EXERCISE GOAL: From the listing below, copy only the lines running from the line that contains "The height and width of the screenshot is (353, 529)." to the line that contains "Screen dimensions: 678x506", both included.

···

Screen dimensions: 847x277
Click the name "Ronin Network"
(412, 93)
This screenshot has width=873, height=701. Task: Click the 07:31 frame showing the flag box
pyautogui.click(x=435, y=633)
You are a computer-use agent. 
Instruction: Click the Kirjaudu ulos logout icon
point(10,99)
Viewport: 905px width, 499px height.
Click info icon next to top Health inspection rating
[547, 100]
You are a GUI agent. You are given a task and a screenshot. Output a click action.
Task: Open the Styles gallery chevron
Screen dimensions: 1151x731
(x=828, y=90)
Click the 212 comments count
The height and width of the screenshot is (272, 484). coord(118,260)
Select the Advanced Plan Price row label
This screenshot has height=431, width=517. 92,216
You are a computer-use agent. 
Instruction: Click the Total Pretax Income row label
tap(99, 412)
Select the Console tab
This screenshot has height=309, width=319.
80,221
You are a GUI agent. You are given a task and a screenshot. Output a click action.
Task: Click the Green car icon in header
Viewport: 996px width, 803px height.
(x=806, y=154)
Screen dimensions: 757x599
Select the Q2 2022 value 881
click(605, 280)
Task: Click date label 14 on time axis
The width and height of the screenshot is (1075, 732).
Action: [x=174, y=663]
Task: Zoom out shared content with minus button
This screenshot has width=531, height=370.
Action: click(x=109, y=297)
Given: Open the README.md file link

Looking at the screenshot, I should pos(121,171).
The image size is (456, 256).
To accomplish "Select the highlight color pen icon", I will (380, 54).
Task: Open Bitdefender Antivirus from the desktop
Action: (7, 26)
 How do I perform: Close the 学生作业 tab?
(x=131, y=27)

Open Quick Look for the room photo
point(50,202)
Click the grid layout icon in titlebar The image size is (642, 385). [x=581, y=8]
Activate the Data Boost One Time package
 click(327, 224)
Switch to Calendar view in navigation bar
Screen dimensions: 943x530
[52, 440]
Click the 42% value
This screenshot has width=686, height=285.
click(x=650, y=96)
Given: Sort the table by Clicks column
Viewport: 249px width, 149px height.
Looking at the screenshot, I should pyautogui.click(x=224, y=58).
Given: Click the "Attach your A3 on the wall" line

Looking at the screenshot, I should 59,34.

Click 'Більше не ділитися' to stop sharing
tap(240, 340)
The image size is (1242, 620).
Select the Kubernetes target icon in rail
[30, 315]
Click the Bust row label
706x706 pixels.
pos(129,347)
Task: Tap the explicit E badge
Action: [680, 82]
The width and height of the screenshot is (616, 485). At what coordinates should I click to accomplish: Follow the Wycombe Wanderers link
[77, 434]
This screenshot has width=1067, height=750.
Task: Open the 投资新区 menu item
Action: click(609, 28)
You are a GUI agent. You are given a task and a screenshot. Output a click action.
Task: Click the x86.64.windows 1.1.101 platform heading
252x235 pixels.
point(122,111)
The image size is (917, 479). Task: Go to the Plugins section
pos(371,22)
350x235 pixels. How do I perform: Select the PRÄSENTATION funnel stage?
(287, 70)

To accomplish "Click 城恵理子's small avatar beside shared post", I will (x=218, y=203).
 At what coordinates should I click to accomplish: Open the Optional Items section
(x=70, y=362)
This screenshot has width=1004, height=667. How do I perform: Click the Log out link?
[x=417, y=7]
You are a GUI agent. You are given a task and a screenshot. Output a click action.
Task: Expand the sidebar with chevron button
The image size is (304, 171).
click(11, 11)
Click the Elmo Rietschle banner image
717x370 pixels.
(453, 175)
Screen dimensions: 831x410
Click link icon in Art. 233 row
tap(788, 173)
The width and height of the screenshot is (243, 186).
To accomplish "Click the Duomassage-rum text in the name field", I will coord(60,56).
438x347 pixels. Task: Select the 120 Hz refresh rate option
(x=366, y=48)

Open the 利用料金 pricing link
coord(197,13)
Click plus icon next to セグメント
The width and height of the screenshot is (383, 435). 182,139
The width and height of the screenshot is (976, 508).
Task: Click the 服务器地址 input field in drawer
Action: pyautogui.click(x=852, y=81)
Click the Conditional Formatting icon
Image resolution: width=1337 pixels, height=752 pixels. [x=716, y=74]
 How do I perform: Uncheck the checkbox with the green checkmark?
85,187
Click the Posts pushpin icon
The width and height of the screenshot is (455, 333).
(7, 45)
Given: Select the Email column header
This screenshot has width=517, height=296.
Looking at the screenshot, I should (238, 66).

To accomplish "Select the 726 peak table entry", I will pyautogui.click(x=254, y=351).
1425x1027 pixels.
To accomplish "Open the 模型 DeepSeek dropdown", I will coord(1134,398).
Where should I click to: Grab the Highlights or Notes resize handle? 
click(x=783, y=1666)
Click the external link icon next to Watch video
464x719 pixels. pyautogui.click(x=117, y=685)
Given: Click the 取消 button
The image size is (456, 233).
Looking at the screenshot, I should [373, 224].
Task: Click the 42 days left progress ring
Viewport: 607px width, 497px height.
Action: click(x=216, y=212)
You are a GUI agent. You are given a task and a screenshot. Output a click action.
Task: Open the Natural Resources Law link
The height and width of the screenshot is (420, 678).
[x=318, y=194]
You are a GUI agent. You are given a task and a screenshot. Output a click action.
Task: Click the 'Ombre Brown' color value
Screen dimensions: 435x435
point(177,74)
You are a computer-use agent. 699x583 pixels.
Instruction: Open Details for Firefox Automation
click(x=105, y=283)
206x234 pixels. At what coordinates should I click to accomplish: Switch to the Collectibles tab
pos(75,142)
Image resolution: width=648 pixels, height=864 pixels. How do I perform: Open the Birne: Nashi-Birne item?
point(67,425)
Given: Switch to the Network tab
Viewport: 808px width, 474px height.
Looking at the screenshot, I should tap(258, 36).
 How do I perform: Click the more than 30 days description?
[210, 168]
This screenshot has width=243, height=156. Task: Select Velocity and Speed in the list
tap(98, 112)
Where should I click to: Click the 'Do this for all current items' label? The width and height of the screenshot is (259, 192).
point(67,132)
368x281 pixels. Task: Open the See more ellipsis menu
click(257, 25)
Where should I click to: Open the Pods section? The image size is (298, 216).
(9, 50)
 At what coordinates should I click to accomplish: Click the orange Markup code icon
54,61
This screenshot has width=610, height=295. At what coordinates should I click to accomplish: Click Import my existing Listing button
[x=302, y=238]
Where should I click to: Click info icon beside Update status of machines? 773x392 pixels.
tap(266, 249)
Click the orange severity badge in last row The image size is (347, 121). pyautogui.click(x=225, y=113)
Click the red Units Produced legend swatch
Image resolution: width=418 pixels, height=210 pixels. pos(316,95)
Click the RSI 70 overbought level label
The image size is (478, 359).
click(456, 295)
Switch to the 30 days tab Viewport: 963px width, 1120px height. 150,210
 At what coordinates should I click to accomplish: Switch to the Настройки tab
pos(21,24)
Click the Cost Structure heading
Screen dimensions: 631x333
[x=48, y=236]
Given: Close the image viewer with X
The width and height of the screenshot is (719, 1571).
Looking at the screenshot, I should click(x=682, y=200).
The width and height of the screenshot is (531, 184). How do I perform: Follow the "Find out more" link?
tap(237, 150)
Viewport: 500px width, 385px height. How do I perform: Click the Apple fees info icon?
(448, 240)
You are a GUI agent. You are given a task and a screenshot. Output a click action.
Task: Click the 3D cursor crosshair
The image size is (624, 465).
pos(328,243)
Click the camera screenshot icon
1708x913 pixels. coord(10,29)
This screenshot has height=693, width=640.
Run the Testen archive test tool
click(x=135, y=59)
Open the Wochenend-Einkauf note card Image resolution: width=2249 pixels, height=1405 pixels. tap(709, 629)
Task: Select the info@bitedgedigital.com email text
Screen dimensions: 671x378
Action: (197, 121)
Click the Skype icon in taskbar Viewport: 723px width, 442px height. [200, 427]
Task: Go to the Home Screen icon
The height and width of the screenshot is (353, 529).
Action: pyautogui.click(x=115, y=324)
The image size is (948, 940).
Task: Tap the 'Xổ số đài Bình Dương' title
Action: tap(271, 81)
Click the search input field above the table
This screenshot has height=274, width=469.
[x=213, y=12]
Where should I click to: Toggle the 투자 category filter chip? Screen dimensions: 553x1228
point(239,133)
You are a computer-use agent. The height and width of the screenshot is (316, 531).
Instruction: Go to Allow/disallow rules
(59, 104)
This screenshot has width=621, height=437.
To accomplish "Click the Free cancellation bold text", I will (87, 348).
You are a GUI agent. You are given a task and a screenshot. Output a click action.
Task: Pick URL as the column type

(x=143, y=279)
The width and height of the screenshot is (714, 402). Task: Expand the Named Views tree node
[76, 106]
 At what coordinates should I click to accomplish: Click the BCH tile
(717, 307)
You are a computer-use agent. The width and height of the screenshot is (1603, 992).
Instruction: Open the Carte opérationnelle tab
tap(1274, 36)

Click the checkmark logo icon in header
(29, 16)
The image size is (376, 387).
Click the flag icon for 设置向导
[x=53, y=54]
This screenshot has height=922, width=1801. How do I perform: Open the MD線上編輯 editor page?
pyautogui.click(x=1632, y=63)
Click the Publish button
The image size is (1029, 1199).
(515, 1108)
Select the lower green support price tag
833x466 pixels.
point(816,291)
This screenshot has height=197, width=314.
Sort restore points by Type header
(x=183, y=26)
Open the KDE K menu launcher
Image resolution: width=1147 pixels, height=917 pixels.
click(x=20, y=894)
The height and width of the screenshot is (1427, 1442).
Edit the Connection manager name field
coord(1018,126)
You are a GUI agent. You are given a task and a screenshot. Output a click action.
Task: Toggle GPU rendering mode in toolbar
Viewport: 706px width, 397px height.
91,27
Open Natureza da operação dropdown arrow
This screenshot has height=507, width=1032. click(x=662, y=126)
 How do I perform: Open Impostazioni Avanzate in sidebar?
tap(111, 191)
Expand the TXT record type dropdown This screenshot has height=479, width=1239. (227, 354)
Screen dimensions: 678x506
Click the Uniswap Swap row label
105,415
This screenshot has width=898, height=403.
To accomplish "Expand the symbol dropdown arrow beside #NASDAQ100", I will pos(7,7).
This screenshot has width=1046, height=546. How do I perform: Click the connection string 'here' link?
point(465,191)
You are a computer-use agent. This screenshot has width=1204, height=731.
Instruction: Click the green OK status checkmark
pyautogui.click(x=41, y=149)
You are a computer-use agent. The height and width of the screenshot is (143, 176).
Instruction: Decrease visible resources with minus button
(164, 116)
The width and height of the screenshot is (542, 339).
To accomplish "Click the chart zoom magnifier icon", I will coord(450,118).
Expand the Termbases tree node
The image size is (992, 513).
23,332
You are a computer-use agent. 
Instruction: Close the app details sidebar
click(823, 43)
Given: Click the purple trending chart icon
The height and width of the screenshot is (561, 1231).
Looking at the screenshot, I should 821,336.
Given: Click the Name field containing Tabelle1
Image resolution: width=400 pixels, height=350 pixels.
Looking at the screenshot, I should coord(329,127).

···

RESULT:
The height and width of the screenshot is (353, 529).
Action: pyautogui.click(x=115, y=324)
The image size is (948, 940).
Task: Tap the 'Xổ số đài Bình Dương' title
Action: tap(271, 81)
Click the search input field above the table
This screenshot has height=274, width=469.
[x=213, y=12]
Where should I click to: Toggle the 투자 category filter chip? Screen dimensions: 553x1228
point(239,133)
You are a computer-use agent. The height and width of the screenshot is (316, 531).
Instruction: Go to Allow/disallow rules
(59, 104)
This screenshot has width=621, height=437.
To accomplish "Click the Free cancellation bold text", I will (87, 348).
You are a GUI agent. You are given a task and a screenshot. Output a click action.
Task: Pick URL as the column type

(x=143, y=279)
The width and height of the screenshot is (714, 402). Task: Expand the Named Views tree node
[76, 106]
 At what coordinates should I click to accomplish: Click the BCH tile
(717, 307)
You are a computer-use agent. The width and height of the screenshot is (1603, 992).
Instruction: Open the Carte opérationnelle tab
tap(1274, 36)

Click the checkmark logo icon in header
(29, 16)
The image size is (376, 387).
Click the flag icon for 设置向导
[x=53, y=54]
This screenshot has height=922, width=1801. How do I perform: Open the MD線上編輯 editor page?
pyautogui.click(x=1632, y=63)
Click the Publish button
The image size is (1029, 1199).
(515, 1108)
Select the lower green support price tag
833x466 pixels.
point(816,291)
This screenshot has height=197, width=314.
Sort restore points by Type header
(x=183, y=26)
Open the KDE K menu launcher
Image resolution: width=1147 pixels, height=917 pixels.
click(x=20, y=894)
The height and width of the screenshot is (1427, 1442).
Edit the Connection manager name field
coord(1018,126)
You are a GUI agent. You are given a task and a screenshot. Output a click action.
Task: Toggle GPU rendering mode in toolbar
Viewport: 706px width, 397px height.
91,27
Open Natureza da operação dropdown arrow
This screenshot has height=507, width=1032. click(x=662, y=126)
 How do I perform: Open Impostazioni Avanzate in sidebar?
tap(111, 191)
Expand the TXT record type dropdown This screenshot has height=479, width=1239. (227, 354)
Screen dimensions: 678x506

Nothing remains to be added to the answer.